**Provided records:**
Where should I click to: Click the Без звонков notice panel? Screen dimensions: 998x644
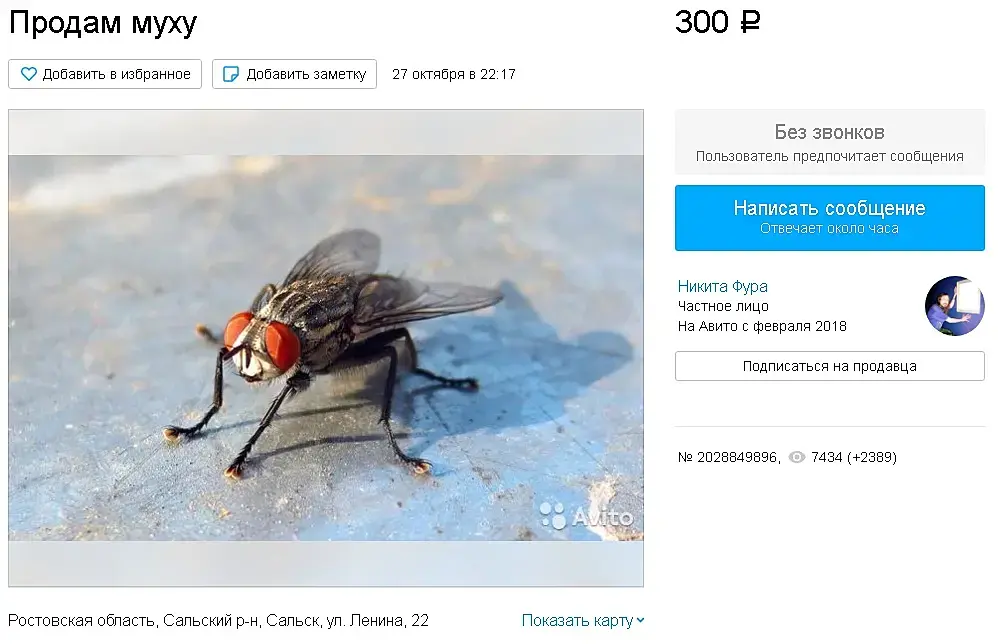(x=829, y=142)
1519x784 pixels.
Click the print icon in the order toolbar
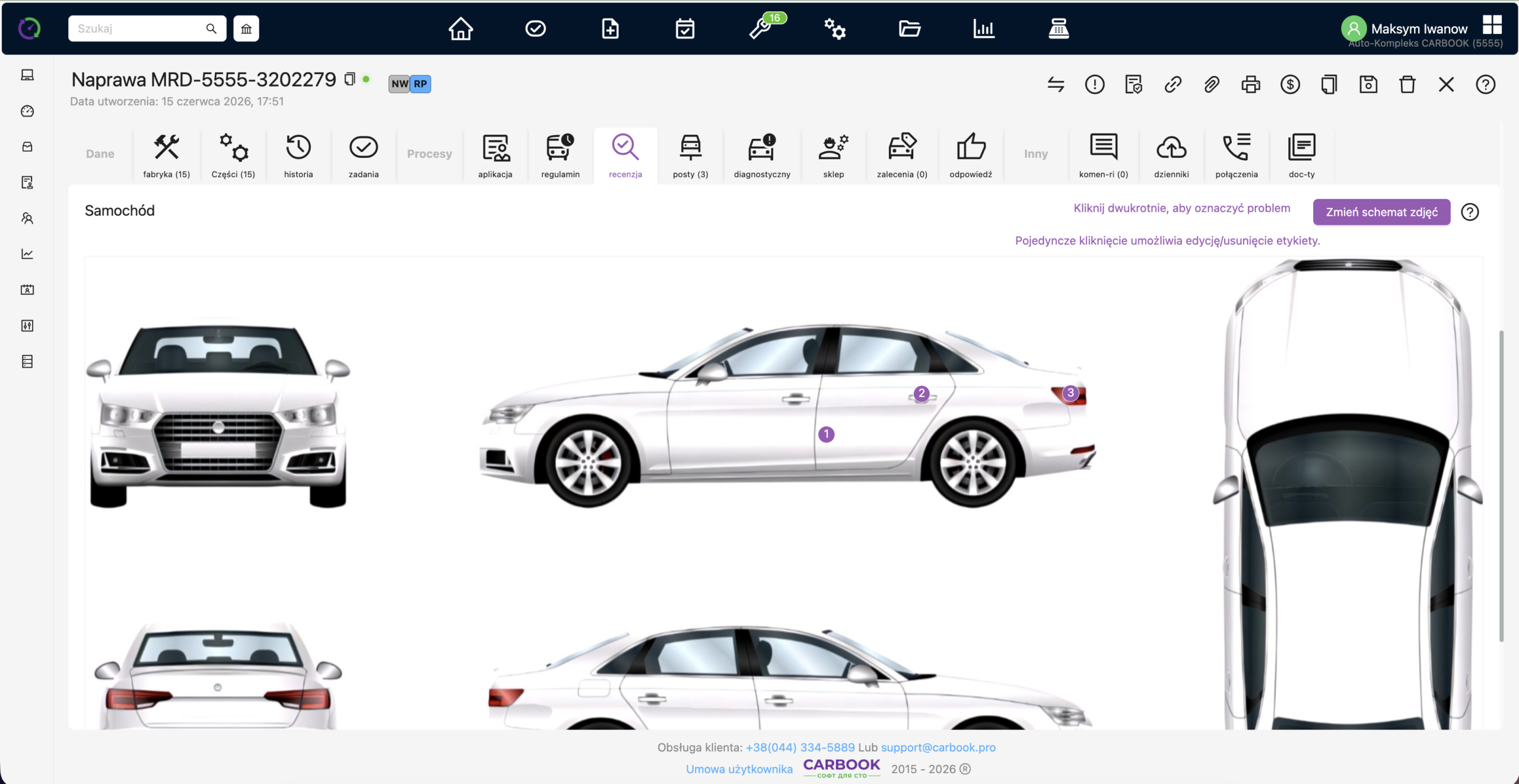point(1251,84)
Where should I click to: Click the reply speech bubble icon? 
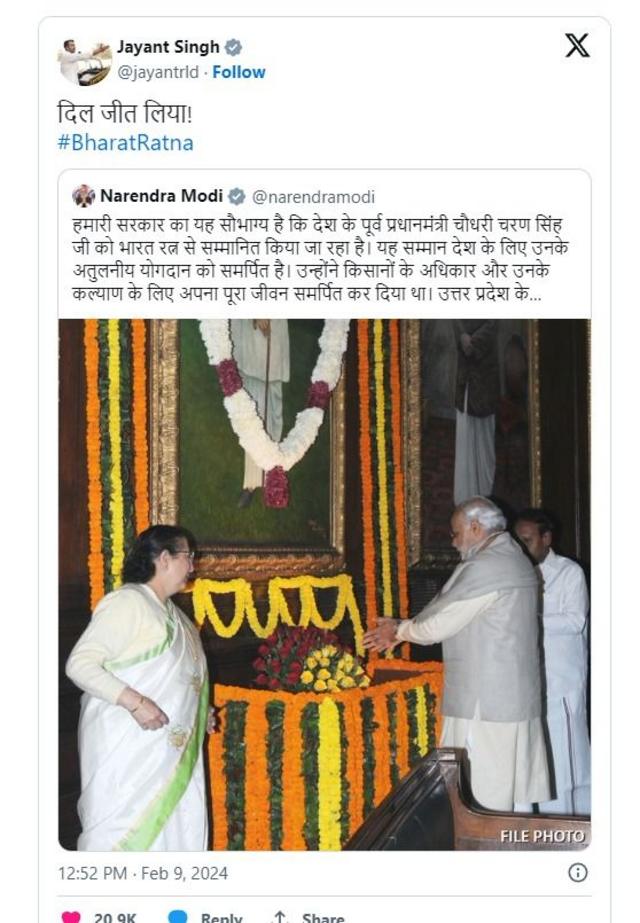pyautogui.click(x=177, y=917)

**How to complete this task:** Retype the data above as given, letting no picture into the copy.

**Final answer:**
Where should I click to: Click the Без звонков notice panel? Screen dimensions: 998x644
(x=829, y=142)
1519x784 pixels.
Click the print icon in the order toolbar
point(1251,84)
Where should I click to: Click the reply speech bubble icon? 
pyautogui.click(x=177, y=917)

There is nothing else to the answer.